Para viver a personagem que sofre de episódios irresistíveis de sono, o ator veste um pesado figurino e uma elaborada maquiagem, que custaram 30 mil e lhe rendem duas horas de preparação no camarim. Em cena, a velha carrega a tiracolo um porquinho de verdade e, entre “apagões” repentinos, crises de loucuras e falhas de memória, confunde passagens que vão da Revolução Bolchevique ao lançamento do iPad.
Em entrevista, o carioca radicado em São Paulo há cinco anos alterna ironia e frases de efeito para cutucar o público e falar sobre o novo espetáculo e sobre si mesmo: “Nem me considero um artista, e sim um jovem com potenciais artísticos”.
VEJA SÃO PAULO: Antes de encerrar a temporada de “Minhas Sinceras Desculpas”, você afirmou em entrevista que o teatro só interessa aos velhos ranzinzas. Agora, volta aos palcos interpretando uma idosa. Seria uma nova provocação?
Eduardo Sterblitch: Na verdade, algumas pessoas perceberam o motivo daquela entrevista, pois era o final da minha peça. Acho isso [que o teatro só interessa aos velhos ranzinzas] realmente, mas acho isso em média. Claro que têm muitos jovens que se interessam pelo teatro. Mas, como o palco está muito comercial, sinto falta de jovens com potencial para humor e drama trabalharem em coisas difíceis e desconfortáveis. Seria muito mais fácil, para mim, me pintar de prateado, fazer o que faço na televisão e ganhar dinheiro em vez de montar uma peça que requer uma construção de personagem e um estudo muito maior.
VEJA SÃO PAULO: Pode-se, então, entender aquela entrevista como uma jogada de marketing?
Eduardo Sterblitch: De jeito nenhum. Não falei nenhuma mentira, não falei nada que não ache. No entanto, as declarações cabiam dentro do momento. Eu realmente acho muitas coisas ruins em relação ao teatro, principalmente a falta de oportunidades para jovens artistas da minha idade que não fazem televisão. O teatro hoje em dia é um palco somente para atores famosos, os patrocinadores não investem em pessoas desconhecidas. Nunca seria uma jogada de marketing até porque não sou marqueteiro nem burocrata. Sou um jovem artista que tem potencial para fazer coisas e trabalho em cima das minhas ideias. Não são ideias à toa. Estudei bastante, conheço bastante teatro.

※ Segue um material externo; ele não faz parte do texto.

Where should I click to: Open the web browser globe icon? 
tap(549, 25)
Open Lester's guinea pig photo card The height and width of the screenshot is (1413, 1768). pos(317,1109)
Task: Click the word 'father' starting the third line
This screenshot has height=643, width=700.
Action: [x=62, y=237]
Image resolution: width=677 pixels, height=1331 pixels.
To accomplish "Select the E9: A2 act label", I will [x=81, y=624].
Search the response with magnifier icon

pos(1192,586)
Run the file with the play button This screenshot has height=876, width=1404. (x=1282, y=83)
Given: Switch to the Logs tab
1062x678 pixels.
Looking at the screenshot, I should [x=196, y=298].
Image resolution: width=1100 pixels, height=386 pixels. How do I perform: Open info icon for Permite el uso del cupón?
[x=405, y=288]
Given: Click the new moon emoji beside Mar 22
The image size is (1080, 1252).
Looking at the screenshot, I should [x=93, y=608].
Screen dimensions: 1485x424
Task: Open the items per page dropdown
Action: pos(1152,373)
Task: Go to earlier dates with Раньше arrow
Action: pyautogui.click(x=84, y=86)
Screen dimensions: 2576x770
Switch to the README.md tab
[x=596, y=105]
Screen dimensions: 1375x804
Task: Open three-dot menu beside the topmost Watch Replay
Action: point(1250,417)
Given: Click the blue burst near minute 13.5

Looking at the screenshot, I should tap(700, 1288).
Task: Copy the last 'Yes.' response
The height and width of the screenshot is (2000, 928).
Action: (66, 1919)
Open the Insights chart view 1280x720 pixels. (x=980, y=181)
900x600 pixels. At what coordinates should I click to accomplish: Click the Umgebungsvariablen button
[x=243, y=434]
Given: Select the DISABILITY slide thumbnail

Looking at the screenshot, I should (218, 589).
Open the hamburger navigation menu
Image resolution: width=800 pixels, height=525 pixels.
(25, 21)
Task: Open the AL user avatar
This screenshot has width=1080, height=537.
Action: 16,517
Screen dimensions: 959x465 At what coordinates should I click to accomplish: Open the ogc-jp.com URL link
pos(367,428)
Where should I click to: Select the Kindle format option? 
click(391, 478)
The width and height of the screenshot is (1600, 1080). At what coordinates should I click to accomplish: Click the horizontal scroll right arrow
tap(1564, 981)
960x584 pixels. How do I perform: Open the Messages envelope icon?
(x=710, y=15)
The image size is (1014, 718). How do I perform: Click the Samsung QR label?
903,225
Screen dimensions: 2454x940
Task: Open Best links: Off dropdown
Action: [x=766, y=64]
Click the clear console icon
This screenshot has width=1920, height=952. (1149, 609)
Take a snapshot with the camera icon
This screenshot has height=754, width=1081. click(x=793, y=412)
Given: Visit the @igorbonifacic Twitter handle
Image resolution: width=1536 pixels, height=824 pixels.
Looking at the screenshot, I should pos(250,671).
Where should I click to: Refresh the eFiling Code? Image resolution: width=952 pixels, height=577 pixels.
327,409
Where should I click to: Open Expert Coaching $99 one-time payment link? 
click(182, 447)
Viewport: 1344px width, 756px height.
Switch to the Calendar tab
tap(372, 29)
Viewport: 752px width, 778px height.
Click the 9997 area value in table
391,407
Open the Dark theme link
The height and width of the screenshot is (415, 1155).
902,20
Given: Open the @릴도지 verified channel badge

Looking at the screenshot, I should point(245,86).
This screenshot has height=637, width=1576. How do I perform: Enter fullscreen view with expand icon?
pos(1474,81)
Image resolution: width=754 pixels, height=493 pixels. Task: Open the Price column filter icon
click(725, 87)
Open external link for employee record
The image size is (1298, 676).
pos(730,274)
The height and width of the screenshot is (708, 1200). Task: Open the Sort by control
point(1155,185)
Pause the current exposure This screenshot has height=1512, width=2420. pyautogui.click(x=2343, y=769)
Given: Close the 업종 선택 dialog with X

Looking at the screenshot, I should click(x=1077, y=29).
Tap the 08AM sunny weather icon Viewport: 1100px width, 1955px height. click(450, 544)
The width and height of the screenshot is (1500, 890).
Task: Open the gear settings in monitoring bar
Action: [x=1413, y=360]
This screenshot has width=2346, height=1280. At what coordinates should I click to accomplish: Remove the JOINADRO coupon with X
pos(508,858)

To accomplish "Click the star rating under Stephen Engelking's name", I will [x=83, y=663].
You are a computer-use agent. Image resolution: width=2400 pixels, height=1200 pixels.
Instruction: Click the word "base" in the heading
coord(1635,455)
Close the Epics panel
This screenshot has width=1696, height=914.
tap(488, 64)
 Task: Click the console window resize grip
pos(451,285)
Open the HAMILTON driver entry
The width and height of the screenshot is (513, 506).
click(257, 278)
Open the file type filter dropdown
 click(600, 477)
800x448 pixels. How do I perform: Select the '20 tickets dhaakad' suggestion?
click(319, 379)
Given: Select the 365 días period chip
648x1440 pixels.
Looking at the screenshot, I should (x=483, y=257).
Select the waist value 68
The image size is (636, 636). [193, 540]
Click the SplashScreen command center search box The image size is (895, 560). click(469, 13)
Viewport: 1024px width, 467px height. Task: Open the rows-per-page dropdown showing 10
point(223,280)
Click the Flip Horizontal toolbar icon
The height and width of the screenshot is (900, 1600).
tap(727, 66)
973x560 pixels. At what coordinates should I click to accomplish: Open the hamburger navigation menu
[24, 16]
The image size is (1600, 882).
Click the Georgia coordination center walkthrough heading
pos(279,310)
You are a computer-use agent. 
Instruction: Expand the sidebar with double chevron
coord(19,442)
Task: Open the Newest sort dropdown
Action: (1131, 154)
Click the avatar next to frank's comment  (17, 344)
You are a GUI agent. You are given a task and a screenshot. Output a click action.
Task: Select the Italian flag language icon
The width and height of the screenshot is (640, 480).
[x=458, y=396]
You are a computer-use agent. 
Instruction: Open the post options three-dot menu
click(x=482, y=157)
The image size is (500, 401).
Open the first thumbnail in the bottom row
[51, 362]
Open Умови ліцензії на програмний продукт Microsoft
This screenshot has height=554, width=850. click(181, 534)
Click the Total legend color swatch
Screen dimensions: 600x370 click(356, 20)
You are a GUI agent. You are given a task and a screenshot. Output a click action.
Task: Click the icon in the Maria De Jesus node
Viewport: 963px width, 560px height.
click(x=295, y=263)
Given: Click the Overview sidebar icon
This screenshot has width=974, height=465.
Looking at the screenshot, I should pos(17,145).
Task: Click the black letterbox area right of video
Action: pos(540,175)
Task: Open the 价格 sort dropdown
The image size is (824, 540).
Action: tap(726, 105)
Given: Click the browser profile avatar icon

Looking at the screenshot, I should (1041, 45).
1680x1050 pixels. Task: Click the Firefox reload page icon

VEJA SÃO PAULO: Como você define a nova peça?
Eduardo Sterblitch: Apesar de ser um termo batido, é um texto contemporâneo, pois sou um homem pós-moderno e me obrigo a utilizar uma mistura de artifícios em qualquer trabalho que faço. É muito difícil transitar entre partes dramáticas e piadas de pastelão baseadas no circo e no humor dos irmãos Marx. Demorei muito para escrevê-la principalmente por juntar passagens tão difíceis.
VEJA SÃO PAULO: Qual foi a inspiração para o roteiro?
Eduardo Sterblitch: Desde que me entendo por pequeno, minha avó escreve as memórias dela. Algumas super melancólicas, com poemas abordando o envelhecimento. Tem um que aborda como a vida não serve de muita coisa, pois ela te dá experiência, mas as tira pelas falhas da memória. Daí surgiu “A Velha”. Ficar vivo por 180 anos deve ser uma tragédia, pois se vê todos morrerem, a saudade só aumenta e você fica sozinho. A peça quer mostrar justamente a importância de morrer.
VEJA SÃO PAULO: Como você relaciona suas posturas de ator em cena e fora dos palcos? Você não se preocupa com isso?
Eduardo Sterblitch: No cenário teatral que passamos, acho essa postura ainda mais importante. Essa provocação e arrogância causam uma discussão, e o teatro precisa de debate. A minha intenção em “Minhas Sinceras Desculpas” era provocar e confundir para que a plateia não ficasse numa reação passiva. Falar que o público é burro não é uma deslealdade, porque realmente o público só vai assistir a peças muito divulgadas. Se o cara sair falando mal ou bem, o que importa é colocar a pessoa para pensar. Cultura teatral é isso. Você pega Ibsen, Beckett, Shakespeare, sempre tem uma discussão, nunca é à toa.